Microwave radiation is detected as noise from warm objects, such as the ground. For instance, the receiving antenna on a satellite is looking at a warm Earth, whereas the receiving antenna on Earth is looking at a cold sky. It has a lower "noise temperature" and can therefore detect a weaker wanted signal.
An antenna delivers a noise power to the receiver equal to kTB Watts, where k is Boltzmann's Constant, T is the noise temperature in Kelvin and B is the bandwidth of the system in Hertz.
If the warm object is transparent to microwaves then it does not radiate noise, so a lossless dielectric does not do so and neither does a "perfect" reflector, such as a sheet of metal.

PainterGuy
PainterGuy
If one uses a cavity, the radiation emitted from the aperture will have interacted strongly (bounced around inside the cavity) even if the walls are somewhat reflective.

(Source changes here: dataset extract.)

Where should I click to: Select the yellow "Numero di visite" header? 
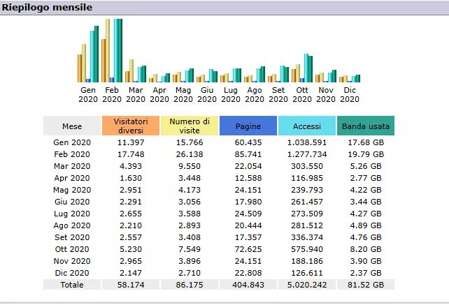[190, 126]
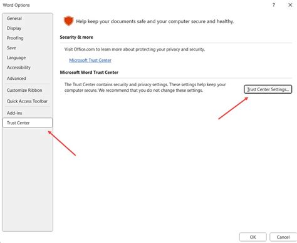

The energy spectrum of the photons then accurately represents the Temperature of the walls.

Thank you!

I think I get your point. The radiation or photons coming out of orifice in Fig 1 is better representative of the range of photons (i.e. wavelength) emitted at a certain temperature T for a blackbody.

On the other hand, if one analyzes the photons coming out from the circled area of the surface in Fig 2, it would not represent the entire range of photons emitted at temperature T. Also, I think at microscopic scale the temperature might vary across a body.

By the way, is being "somewhat reflective" a good thing in this scenario?

PainterGuy
Fig 1 shows spectra for a blackbody at different temperatures.

Fig 2 shows relative number of molecules and their speeds at different temperature.

I understand a blackbody is a solid object and the molecules in Fig 2 are gaseous molecules.

Is it okay to make a relation between two figures? In Fig 2 as the temperatures rises, say 1200 K, the curve becomes comparative flattened which means more molecules have speeds close to the average speed. In similar fashion, when temperature rises in Fig 1, say 6000 K, the curve becomes comparatively sharp which means more atoms are radiating the photons with energies close the average peak energy. Could you please guide me with this?